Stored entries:
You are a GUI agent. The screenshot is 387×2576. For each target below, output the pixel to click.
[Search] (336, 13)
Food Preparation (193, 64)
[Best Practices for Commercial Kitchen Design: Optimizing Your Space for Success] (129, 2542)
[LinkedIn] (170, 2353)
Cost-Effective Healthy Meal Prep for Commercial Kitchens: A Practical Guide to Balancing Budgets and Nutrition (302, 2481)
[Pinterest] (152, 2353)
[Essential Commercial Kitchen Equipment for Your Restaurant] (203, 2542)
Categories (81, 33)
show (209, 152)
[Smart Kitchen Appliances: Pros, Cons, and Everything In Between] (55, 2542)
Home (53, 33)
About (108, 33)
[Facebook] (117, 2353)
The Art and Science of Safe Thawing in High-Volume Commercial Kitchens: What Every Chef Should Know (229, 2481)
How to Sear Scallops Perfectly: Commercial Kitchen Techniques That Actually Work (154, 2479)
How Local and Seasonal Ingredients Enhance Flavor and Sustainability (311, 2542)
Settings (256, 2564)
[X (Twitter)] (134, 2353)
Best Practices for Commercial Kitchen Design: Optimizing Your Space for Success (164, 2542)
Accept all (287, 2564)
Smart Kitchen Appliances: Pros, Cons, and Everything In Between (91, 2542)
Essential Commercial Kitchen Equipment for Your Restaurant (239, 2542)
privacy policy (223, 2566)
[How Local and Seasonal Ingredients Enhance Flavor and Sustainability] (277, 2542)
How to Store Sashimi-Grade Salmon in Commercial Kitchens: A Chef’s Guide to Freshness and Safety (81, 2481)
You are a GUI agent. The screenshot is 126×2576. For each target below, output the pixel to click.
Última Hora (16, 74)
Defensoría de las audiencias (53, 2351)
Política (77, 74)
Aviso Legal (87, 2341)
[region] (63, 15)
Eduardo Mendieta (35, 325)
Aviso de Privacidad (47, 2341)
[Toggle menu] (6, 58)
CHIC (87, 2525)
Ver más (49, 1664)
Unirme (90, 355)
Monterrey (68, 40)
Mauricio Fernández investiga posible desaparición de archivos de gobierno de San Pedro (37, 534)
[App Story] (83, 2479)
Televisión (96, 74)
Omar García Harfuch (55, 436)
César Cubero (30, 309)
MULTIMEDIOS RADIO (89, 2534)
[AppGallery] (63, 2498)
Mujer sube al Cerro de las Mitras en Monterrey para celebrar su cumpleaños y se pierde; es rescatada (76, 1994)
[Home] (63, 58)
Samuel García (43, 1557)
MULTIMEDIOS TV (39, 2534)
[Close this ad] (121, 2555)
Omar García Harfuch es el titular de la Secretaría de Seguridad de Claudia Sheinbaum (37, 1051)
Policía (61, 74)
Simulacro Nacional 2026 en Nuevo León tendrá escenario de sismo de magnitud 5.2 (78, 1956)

What is needed:
Beginning with the line that holds "[region] (63, 15)", please give again each line exactly until the records end, and include that final line.

Solution:
[region] (63, 15)
Eduardo Mendieta (35, 325)
Aviso de Privacidad (47, 2341)
[Toggle menu] (6, 58)
CHIC (87, 2525)
Ver más (49, 1664)
Unirme (90, 355)
Monterrey (68, 40)
Mauricio Fernández investiga posible desaparición de archivos de gobierno de San Pedro (37, 534)
[App Story] (83, 2479)
Televisión (96, 74)
Omar García Harfuch (55, 436)
César Cubero (30, 309)
MULTIMEDIOS RADIO (89, 2534)
[AppGallery] (63, 2498)
Mujer sube al Cerro de las Mitras en Monterrey para celebrar su cumpleaños y se pierde; es rescatada (76, 1994)
[Home] (63, 58)
Samuel García (43, 1557)
MULTIMEDIOS TV (39, 2534)
[Close this ad] (121, 2555)
Omar García Harfuch es el titular de la Secretaría de Seguridad de Claudia Sheinbaum (37, 1051)
Policía (61, 74)
Simulacro Nacional 2026 en Nuevo León tendrá escenario de sismo de magnitud 5.2 (78, 1956)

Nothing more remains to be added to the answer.